Segment Open

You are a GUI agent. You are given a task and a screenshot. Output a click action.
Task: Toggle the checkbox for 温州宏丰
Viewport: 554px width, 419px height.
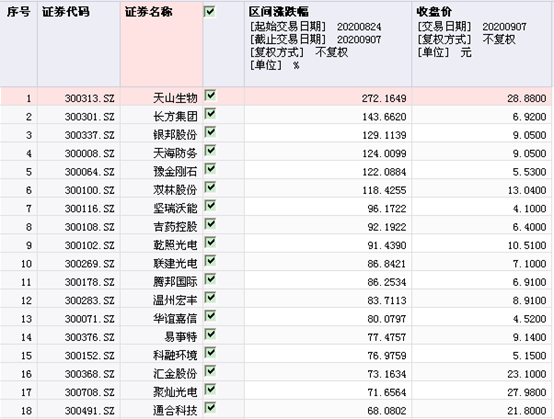pyautogui.click(x=210, y=297)
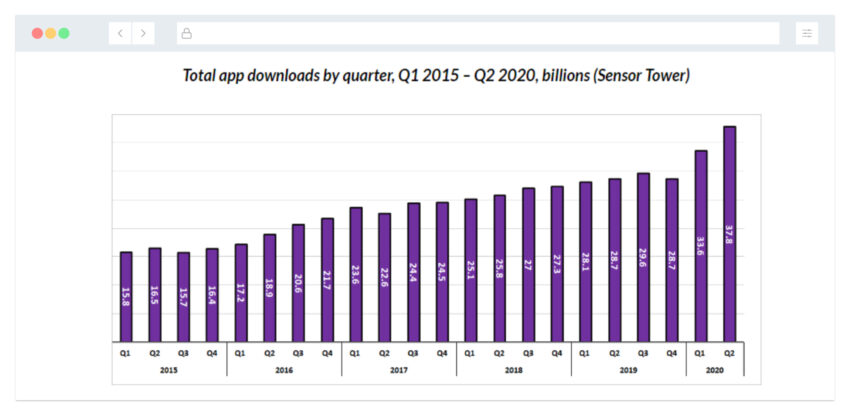Click the 2015 year label on axis
The height and width of the screenshot is (415, 850).
(169, 368)
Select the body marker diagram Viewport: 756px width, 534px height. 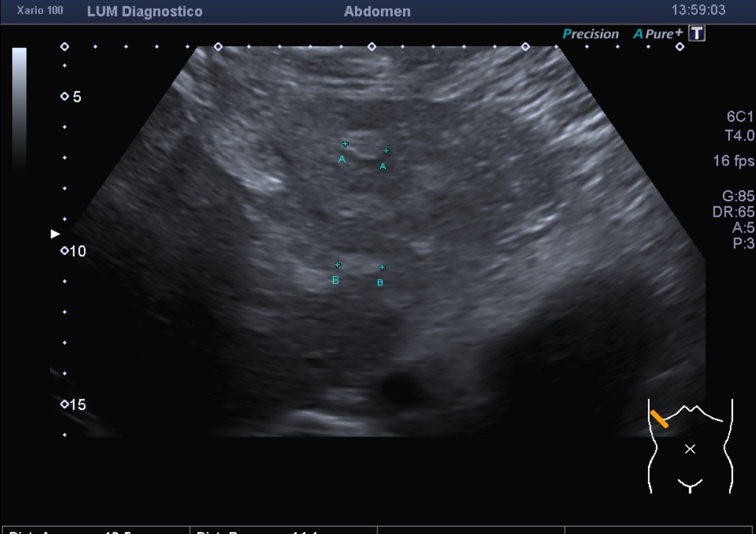point(690,447)
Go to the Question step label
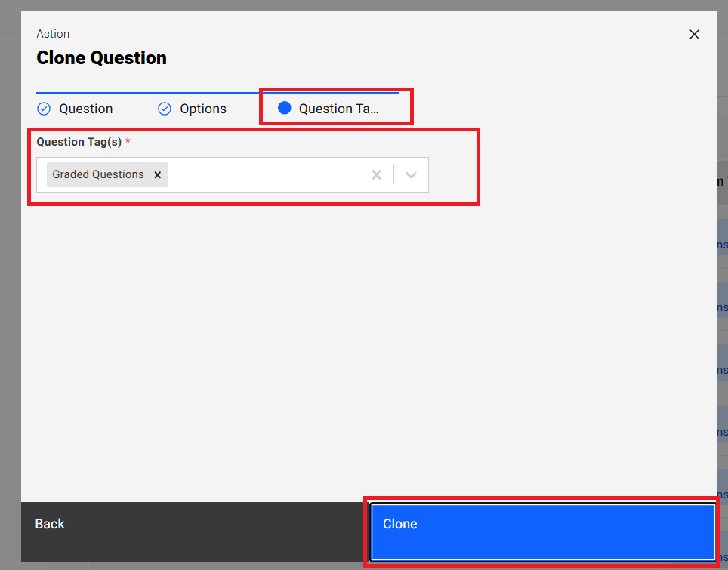The height and width of the screenshot is (570, 728). coord(86,109)
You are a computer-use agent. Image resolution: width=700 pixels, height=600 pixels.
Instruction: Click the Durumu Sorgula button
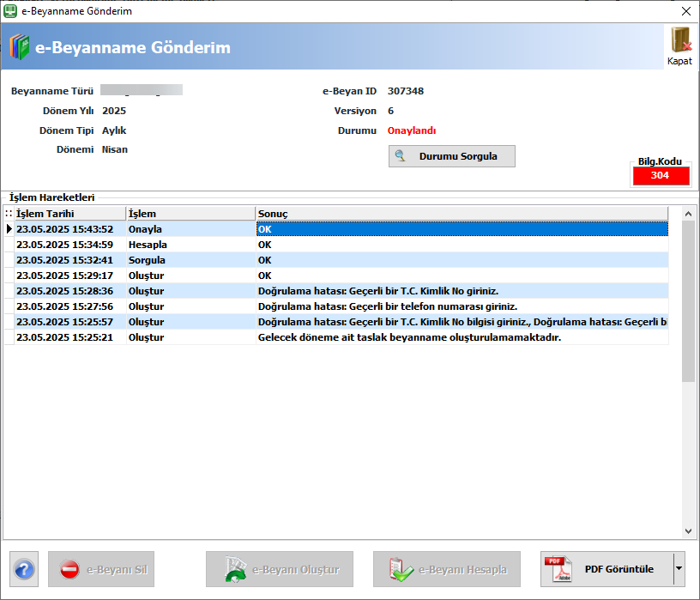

Segment Closed

§ WORK TASK: Gather all lines from the records above in which "agent" appears.

§ ANSWER SPACE:
You are a GUI agent. You are given a task and a screenshot. Output a click action.
You are a computer-use agent. Image resolution: width=700 pixels, height=600 pixels.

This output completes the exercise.